Credit: Ian Hayes/Alamy

Reducing the accumulation of lipids in metabolically sensitive organs, which is believed to contribute to the development of insulin resistance and hyperglycaemia, is an attractive therapeutic strategy for type 2 diabetes (T2D). Now, Tao et al. demonstrate that a mitochondrial uncoupling agent safely averts this lipid accumulation, preventing and reversing T2D development in mice.

Mitochondrial uncoupling leads to energy inefficiency and increased energy expenditure, and uncoupling agents are anticipated to increase lipid oxidation and reduce intracellular lipid content. However, although a chemical mitochondrial uncoupler — 2,4-dinitrophenol (DNP) — was approved for treating obesity in the 1930s, it was withdrawn due to the risk of fatal hyperthermia. Tao and colleagues therefore set out to identify safe mitochondrial uncoupling agents that could potentially be used for T2D treatment.

The authors focused on a salt form of niclosamide — an FDA-approved anthelmintic drug used for treating intestinal tapeworm infections, which acts by uncoupling their mitochondria — which exhibits higher water solubility and an excellent safety profile.

In mice, orally administered niclosamide ethanolamine salt (NEN) distributed primarily to the liver and had a short half-life. Mice fed NEN in conjunction with a high-fat diet (HFD) exhibited an increased rate of energy expenditure, in addition to an elevated oxygen consumption rate, a modestly increased carbon dioxide production rate and a lowered respiration quotient — effects which are indicative of increased lipid oxidation — compared with untreated HFD-fed control mice. Importantly, no differences in body temperature were noted.

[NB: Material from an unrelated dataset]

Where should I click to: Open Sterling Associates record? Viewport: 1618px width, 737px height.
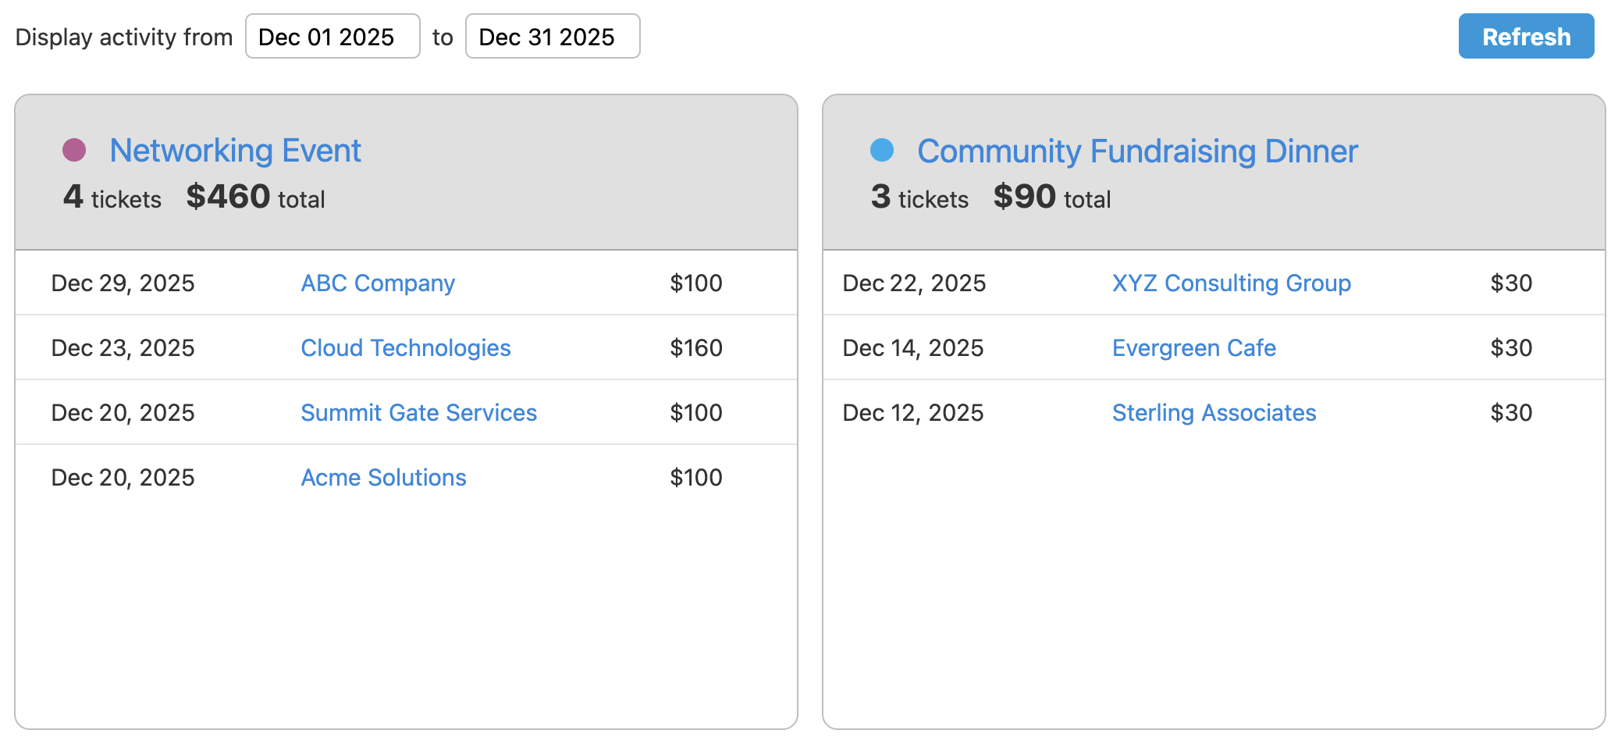pyautogui.click(x=1214, y=413)
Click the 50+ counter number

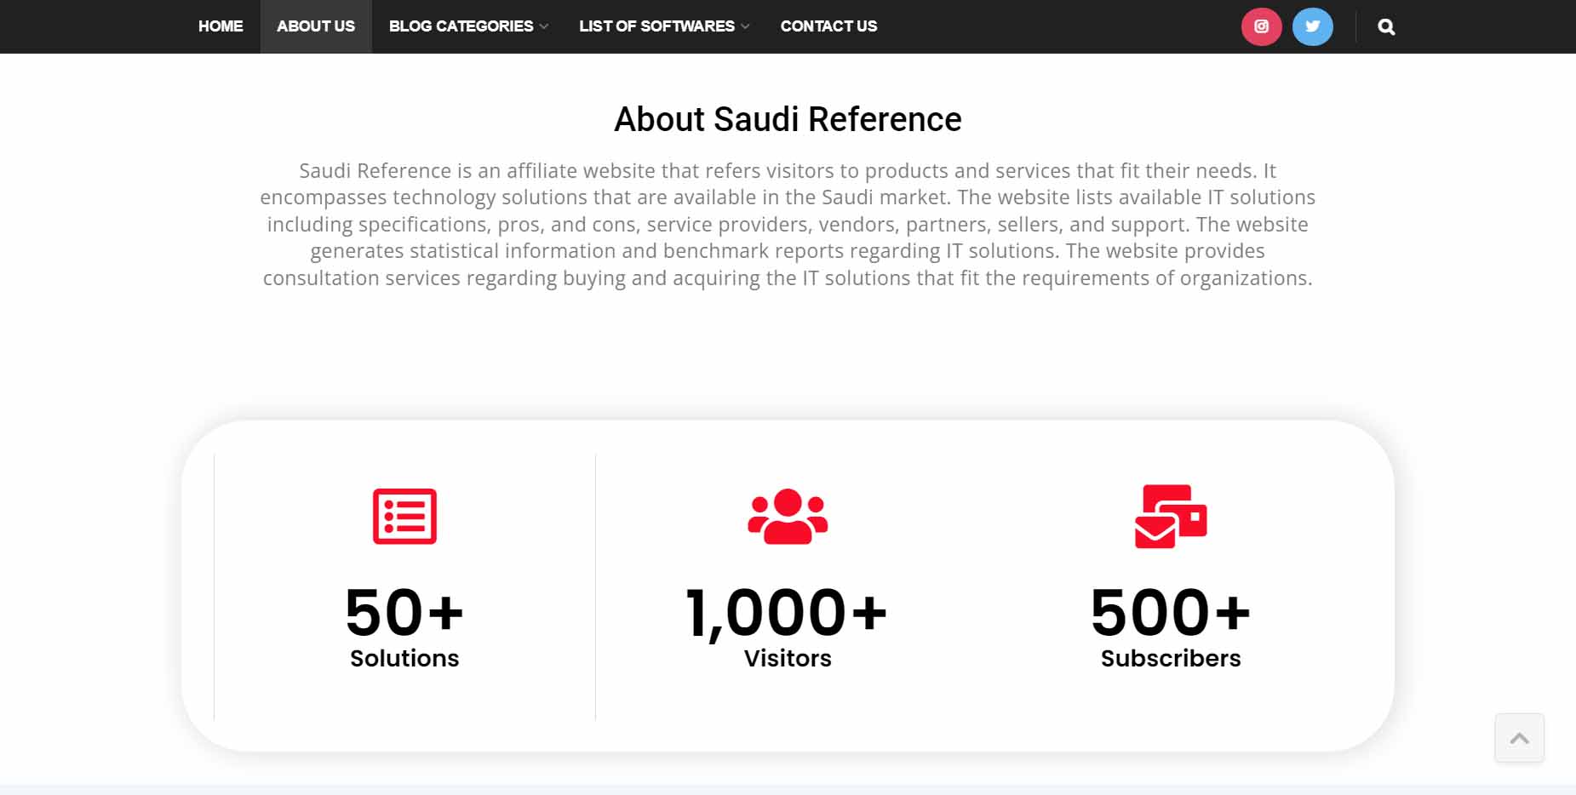404,613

Furthermore, NEN also prevented elevation of fasting blood glucose and basal plasma insulin concentrations, improved insulin sensitivity, and reduced body weight gain and fasting blood lactate concentrations (consistent with a mitochondrial uncoupling mechanism) in HFD-fed mice.

NEN was also effective in mouse models of established diabetes. Two weeks of NEN treatment reversed the metabolically deleterious effects of a HFD when fed to mice 4 months after diet initiation. Similarly, in 5-week-old db/db diabetic mice (which have a mutation in the leptin receptor gene), 60 days of NEN treatment lowered blood glucose concentrations and slowed the decline in plasma insulin concentrations as compared with control mice, indicating a slower disease progression. In addition, glycated haemoglobin (HbA1c) levels in the NEN-treated mice were more than 2% lower than levels in controls.

Histological analysis of mouse livers revealed massive hepatic steatosis in HFD-fed mice, whereas mice that were fed a HFD and NEN showed little intracellular lipid accumulation. Levels of the hepatic lipid metabolite, diacylglycerol, were also lower in NEN-treated mice. Electron microscopic analysis of mitochondria in the livers of NEN-treated mice showed that, overall, they had a healthier morphology than those of control mice.

Further studies of the effects of NEN in human liver carcinoma cells and in mouse livers suggested that NEN increases lipid oxidation through the activation of AMP-activated protein kinase, leading to the phosphorylation and inhibition of acetyl-CoA carboxylase 1, which is an inhibitor of mitochondrial β-oxidation.

In summary, this study reopens the possibility of developing mitochondrial uncouplers for treating metabolic disease, and supports further investigation of NEN as a potential T2D therapy.